这个生日和我的母难不同,我母难的日子是实质肉体的进化和成长,就像树的年轮,一圈接着一圈,树的躯体枝干只有长粗,没有长细的道理,母难也是一样,每年的那天表示我又向我的目的地和目标-那安祥,宁静的坟墓有多多少少地向前迈进了一步;也许别人认为死亡是可怕的,但对於相信精神不灭的我来说,把这个已经被世俗污染的躯壳早一天自然的灭亡掉就更好,只有如此,那灵魂才能早一天神游八极。

五四是我的生日,不是躯体的,而是灵魂的。灵魂的生日在每一年都不一样,随着时间的流逝,岁月的蹉跎,我的灵魂也不断的升华,坠落,有些年景变的崇高些,有些时代变的下流些;曾经的境遇将我的灵魂在每一年的五月四日带如六道进入另一次轮回;这次的轮回不知是否能够进入更高的境界还是沉沦下去,这都要看我思想境界了。

曾经在一些年月,五四将我带入幼稚的乐园,除了知道前一夜准备带什么样的面包和香肠去参加明天的五四春游,就是左右盘算着怎么从奶奶那里哄两个钱出去买玩具小人,还别让母亲发现,除了和其它男孩子一样被老师像赶羊一样地从一个地方驱赶到另一个地方,再就是漫无目的的看着在五四纪念馆内属於其他“羊群”的同龄们。

那些年的五四生日除了作为“春游”以外并无其他目的。在“幼稚”这条西天路上也许我还要走很久,虽然在年年生日的时候通过了一些关卡,破除了一些迷障;但对於满头皱纹的祖父母和家严,我不过是还在卖小人摊位前徘徊的那个“小宝子”。

也许是随着知识的增减,五四生日的意义也随之增减,有一些年份,大概是十五六岁吧,五四的意义不仅是渡过一个假日,而是我将在成为战士的又一个里程碑,和那时的好友们一起座在校园后面操场的主席台上翻阅着“二战名将”,“沙漠之狐”之类的书籍,玩弄着环球模型生产的1:72的战车,飞机模型,对於世界的了解,我那时自我感觉已经是了如指掌,整天和朋友们一起做春秋大梦,什么“统一世界”啊,什么“加入纳粹党”啊,什么“组建中国的党卫军”之类。

其实对於纳粹的认识,那时只停留在喜欢那黑色的军装,漂亮的铁十字,威武的“虎”式坦克上,对於纳粹的暴行也是装做没看见,那时的我和今日世界上的许多极端份子一样,盲目地接受自己喜欢的东西,也许仅仅喜爱其中一点。逢好必第三帝国是我那时候思想和灵魂所自我享受的境界,这种盲目的接受随着五四生日年年的到来在一段时间一直维持着。

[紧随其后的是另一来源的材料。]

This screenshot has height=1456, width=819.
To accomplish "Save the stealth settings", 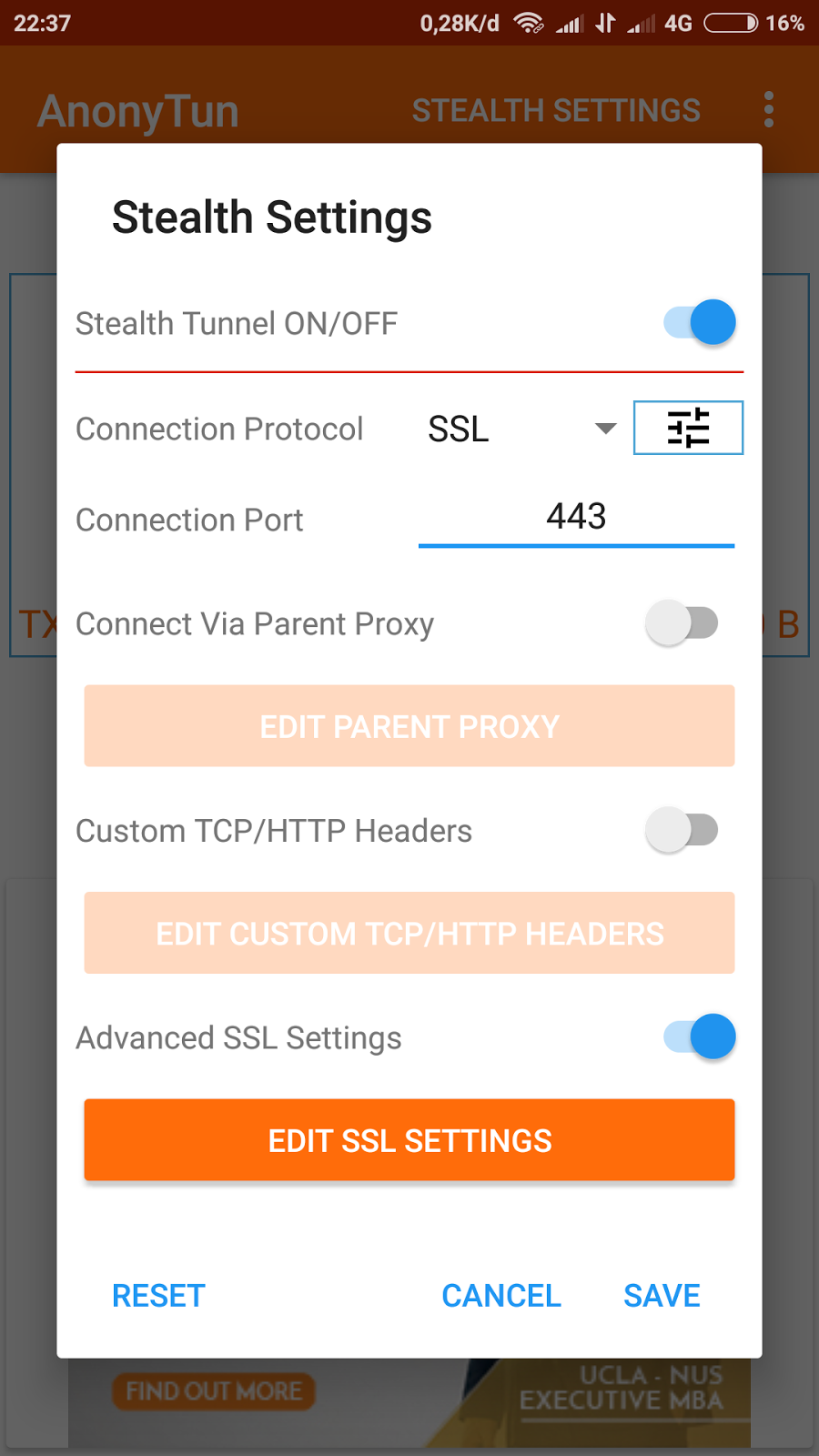I will coord(662,1296).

清晰的记得,自从上了职高,三年的五四生日年年都为我带来了礼物和迷茫,伴随着涉外的实习,以及那时对英语学习的狂热,崇洋媚外也是我不得不经历的,除了盲目地相信英语的先进性以外就是对美国的盲目崇拜,似乎和小时对於力量的迷信一样,在两年的时光里,我一直沉浸在美国的自由和民主之中,好像只有美国才是世界的最好,似乎只有讲英语才显得有格调,哪怕是日常生活。随着在实习生活的岁月进行,现实的生活以及和他人的谈天,美国梦在我的灵魂面前逐渐的烟消云散,英语渐渐成了我最不愿意讲的语言,1999年的那个五月四日,我终於突破了迷障,对於真理和正义的理解随着那硬生生扔在地上的一百元而觉醒。

如同和张无忌一样,混然不觉地练成了“九阳神功”而不知;那些每日阅读的历史书籍,不在是我赖以挣钱的工具,我终於可以用它们来破除我的迷信,我的大梦。那一个生日,也是我第一次意识到五四是我灵魂的生日之时刻。

后来的日子里,渐渐在生活中,交流中,在网上认识了许许多多和我一样曾经迷茫,或者正在迷茫,和已经功德圆满的人们,这里也有不少。谈笑,探戈,观宇,新红兵,红旗让我对於正确的历史观和价值观其了不可缺少的力量,在对於毛主席以及他老人家的著作理解方面他们给予了我很多帮助,张德生先生,菜淑德女士,高远茁先生以及其他的老红军,老共产党员给我上了一堂堂五四的历史课程,对於先进我的历史观,价值观起了铸造的作用。

又是一个生日,又是一个五四,窗外的月亮很圆,也很亮,但我已经不是那个总说美国月亮更圆,更亮的十六七岁了,在我的眼里,除了祖国的月亮以外,没有比它更美丽的月了,而赐予这祖国之月的如此美丽月光的太阳,也必定是毛主席的光芒。正是这光芒扫除了我心中的迷障,一个在国外他乡的五四生日,这光芒依然在心中放射着光明。

要你命3000
2004-05-12, 02:29 PM
随波逐流的渺小生命,又要成为民族主义的牺牲品,不过我们大家都在同一条船上。